Australia’s stock index rose for the eighth trading day out of nine on Wednesday, though it has trailed the bigger gains seen in much of Asia so far today. After morning weakness, the ASX 200 finished up 0.4% at 5896.9. The heavily weighted financial sector gained 0.6% as earnings season for the big banks wraps up. Consumer-discretionary stocks added 0.7%. But materials edged lower following overnight weakness in metals prices. Utilities fell 0.2%.
The Dow Jones Industrial Average surged 500 points as U.S. stocks extended a recent rebound Wednesday, surging as a congressional power divide eased worries about swift policy changes that could hurt large companies. The blue-chip index was up 2.1%. The S&P 500 rose 2.0%, heading for one of its best sessions of 2018 as all 11 sectors posted gains. Both indexes were on track for their sixth advance in the past seven sessions. The Dow is about 3% below its recent record, while the S&P 500 is roughly 4.5% off its September peak.

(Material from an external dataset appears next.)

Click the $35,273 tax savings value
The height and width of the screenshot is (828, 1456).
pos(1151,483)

The tech-heavy Nasdaq Composite climbed 2.4% Wednesday and, like the Dow and S&P 500, was on track for its highest close in about three weeks.
Gold prices edged higher, supported by a falling dollar. Gold for November delivery rose 0.2% to $1,226.20 a troy ounce on the Comex division of the New York Mercantile Exchange. A hawkish message from the Federal Reserve at the conclusion of its monetary policy meeting Thursday could weigh on prices for gold, an asset that struggles to compete with yield-bearing investments when rates rise. In base metals, copper for December delivery rose 0.8% to $2.7525 a pound.

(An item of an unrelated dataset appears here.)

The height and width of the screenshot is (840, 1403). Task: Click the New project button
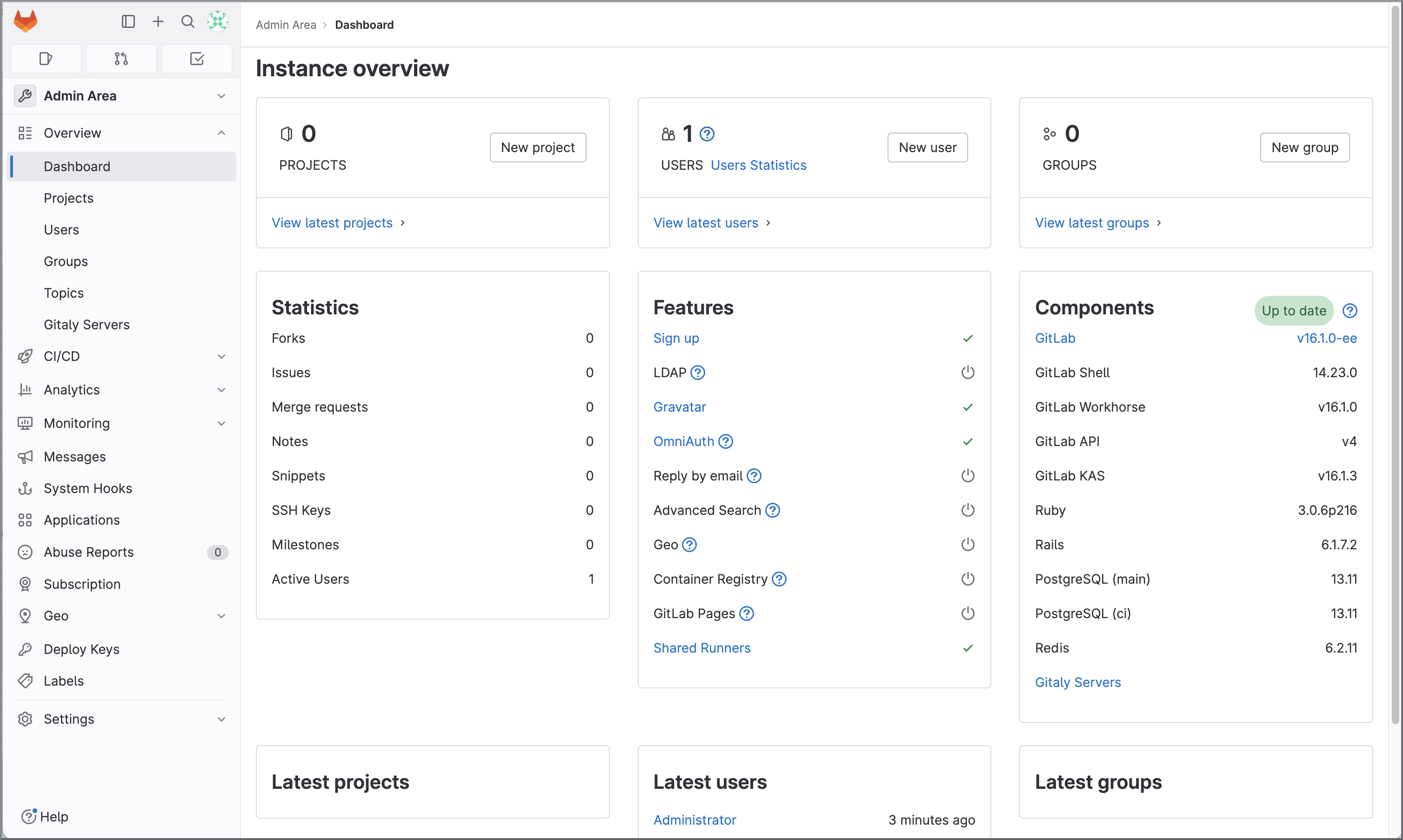coord(538,147)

IRON ORE: 71.89 + 0.14 (December contract)
Oil prices fell for an eighth straight session, the longest losing streak since July 2014, after a report showed U.S. crude oil inventories rose for a seventh straight week and U.S. oil production soared to a record. Light, sweet crude for December delivery ended 0.9% lower at $61.67 a barrel on the New York Mercantile Exchange. Brent crude, the global benchmark, fell 0.1% to $72.07 a barrel. The U.S. benchmark fell as low as $61.20 a barrel intraday Wednesday, putting it on the cusp of a bear market, which is generally defined as a decline of 20% from the recent peak. Prices would have to break below $61.13 a barrel to enter a bear market.

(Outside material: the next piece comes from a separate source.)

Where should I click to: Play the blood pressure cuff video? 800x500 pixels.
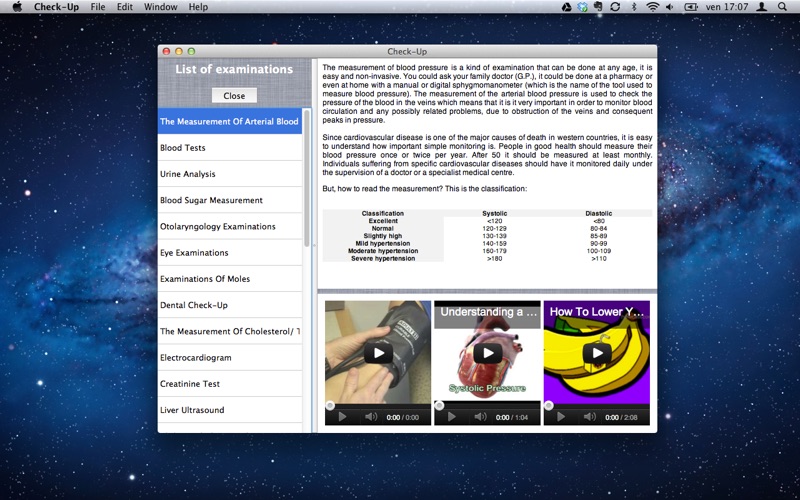[x=377, y=352]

The U.S. dollar weakened against its major rivals as investors digested the results of the U.S. midterm election, in which Democrats took control of the House of Representatives but Republicans held on to the Senate. The greenback’s weakness on the back of a Democratic victory was expected, reflecting skepticism that the stimulus bonanza, including further tax cuts, that had fueled the dollar’s rally in the first half of the year, would continue under a split Congress.The ICE U.S. Dollar Index which compares the buck against six rivals, was down 0.3% at 96.040. The popular gauge bounced back from its low point earlier in the session where it had touched a 2½-week low. The dollar’s biggest rival, the euro rose in lockstep, last buying $1.1450, up from $1.1427 late Tuesday. Just as the dollar index came off its lows, the euro pulled back from its high, which had breached the $1.15-level. Similarly, the British pound was stronger, fetching $1.3143 versus $1.3099. Emerging-market currencies also rode the wave of the weak buck, with the South African rand as one of the top gainers.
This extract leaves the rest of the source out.